En una entrevista publicada días atrás en este Diario, el presidente del Consejo de Ministros, Alberto Otárola, estimó que “es muy pronto para hablar de fracaso” con respecto al estado de emergencia que el Gobierno declaró el pasado 19 de setiembre en los distritos limeños de San Juan de Lurigancho y San Martín de Porres, así como en siete localidades de la provincia piurana de Sullana (y que luego hizo extensivo a Lince y el Cercado de Lima). “Esto va a tener que evaluarse cuando concluyan los 60 días [de duración de la medida]”, sentenció.

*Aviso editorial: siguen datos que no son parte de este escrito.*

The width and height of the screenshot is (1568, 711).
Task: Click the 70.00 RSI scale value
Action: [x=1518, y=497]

La verdad, no obstante, es que transcurridos más de dos tercios del tiempo que el propio Ejecutivo se concedió para cambiar la grave situación de inseguridad en esos lugares, no es aventurado adelantar un juicio sobre la eficacia de tal declaración. La situación sigue siendo grave y, aunque las cosas podrían siempre mejorar en los próximos 15 días, nada parece indicar que eso vaya a suceder.
De acuerdo con el jefe del Gabinete, la delincuencia en los distritos aludidos ha disminuido en un 18%, pero si no muestra cuadros comparativos y cifras oficiales sobre el particular, lo dicho no pasa de ser una afirmación lanzada al aire. Lo que sí se sabe a ciencia cierta, en cambio, es que, con posterioridad a la declaración de emergencia, no menos de 10 muertes violentas se han producido en San Juan de Lurigancho y que, en San Martín de Porres, dos extranjeros y un militar han sido también asesinados. Esto aparte de los episodios en los que se han seguido utilizando granadas para intimidar a los dueños o los asistentes a determinados locales comerciales de esas circunscripciones, con la presumible intención de intimidarlos con fines extorsivos.

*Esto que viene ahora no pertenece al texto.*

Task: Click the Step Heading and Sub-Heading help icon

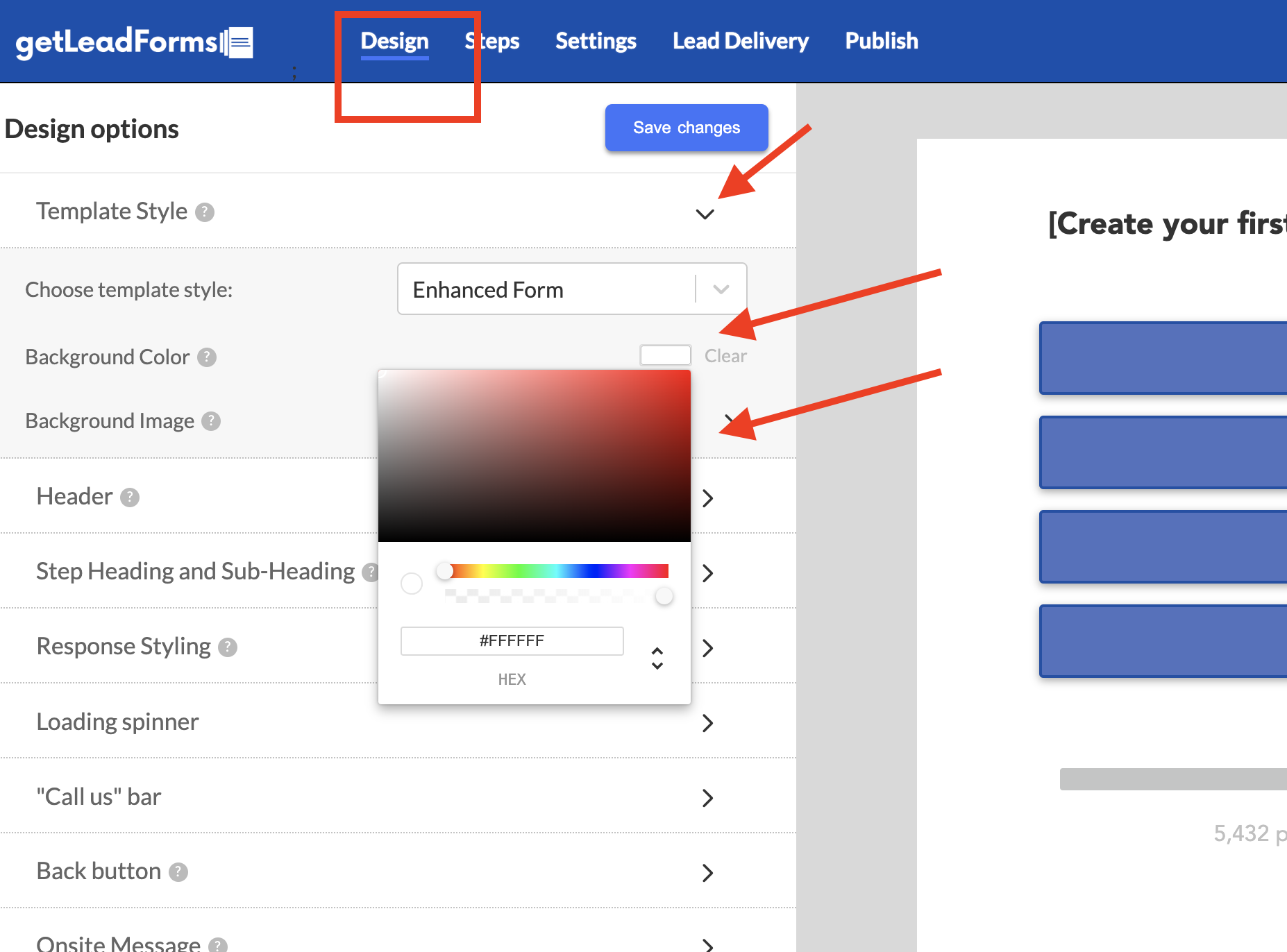Action: tap(371, 572)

La criminalidad, además, ha continuado creciendo en la capital y en el país en general, al punto de haber desatado situaciones en las que la gente busca protegerse o hacer justicia por sus propios medios, lo que automáticamente se convierte en una guerra de pandillas. Hace dos días, por ejemplo, grupos de personas encapuchadas y premunidas de palos y piedras recorrieron calles de Ate, El Agustino, La Victoria y el Cercado de Lima con la intención de expulsar a los extranjeros que se dedican al cobro de cupos a comerciantes y mototaxistas en esas zonas. De hecho, a lo largo de su marcha, quemaron vehículos usados por los presuntos delincuentes foráneos para cometer sus fechorías, y en la cuadra 3 de la avenida Riva Agüero protagonizaron un enfrentamiento violento con las bandas que ellos conforman. Para separarlas, finalmente, la policía tuvo que hacer disparos al aire.

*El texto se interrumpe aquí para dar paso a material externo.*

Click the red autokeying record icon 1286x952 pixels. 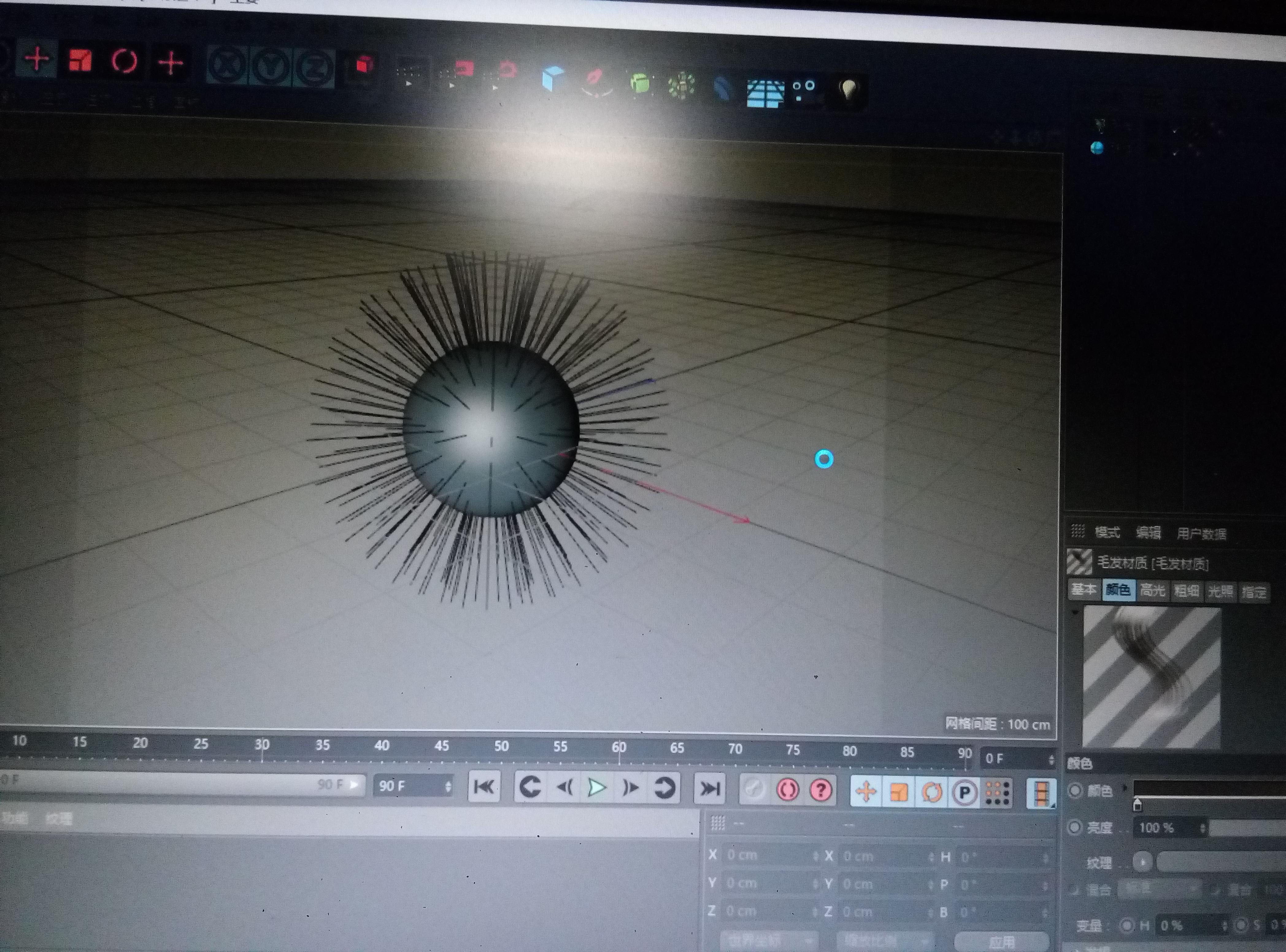[787, 789]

El cuadro es, por supuesto, alarmante, pero nadie puede sorprenderse de que hayamos llegado a estos extremos. Desde que se declaró el estado de emergencia en los lugares en donde hoy rige, múltiples voces advirtieron sobre la naturaleza más bien cosmética de la medida. Apostar a miembros de las Fuerzas Armadas en ciertas calles de un distrito y pedir documentos a los parroquianos ocasionará seguramente que en esas vías los asaltos y los asesinatos dejen de ser pan de todos los días, pero no impedirá otros crímenes, como la extorsión o la estafa. Y en los alrededores de las áreas militarizadas, todos los otros delitos seguirán floreciendo a sus anchas.
Sin un trabajo de inteligencia previo, por otro lado, las intervenciones que permite la suspensión de ciertas garantías constitucionales se convierten simplemente en la ocasión de potenciales abusos. Ese tipo de trabajo y el equipamiento adecuado de la PNP constituyen la receta que los especialistas en materia de seguridad le recomiendan desde hace tiempo al Gobierno, pero este hace oídos sordos y prefiere esperar que se cumplan los 60 días de vigencia de la emergencia para enfrentar un balance que se prevé negativo. La alta informalidad, por otro lado, tampoco parece incordiar al Ejecutivo, cuando esta es un terreno fértil para el delito con negocios que pueden ser fácilmente permeables por la criminalidad o sucumbir a las garras de esta. Los diagnósticos tempranos no son una forma de torturar a los pacientes; suelen servir, más bien, como una guía para que estos tomen medidas que eviten el agravamiento de los males ya presentes en su organismo. En el Gobierno, sin embargo, no se enteran.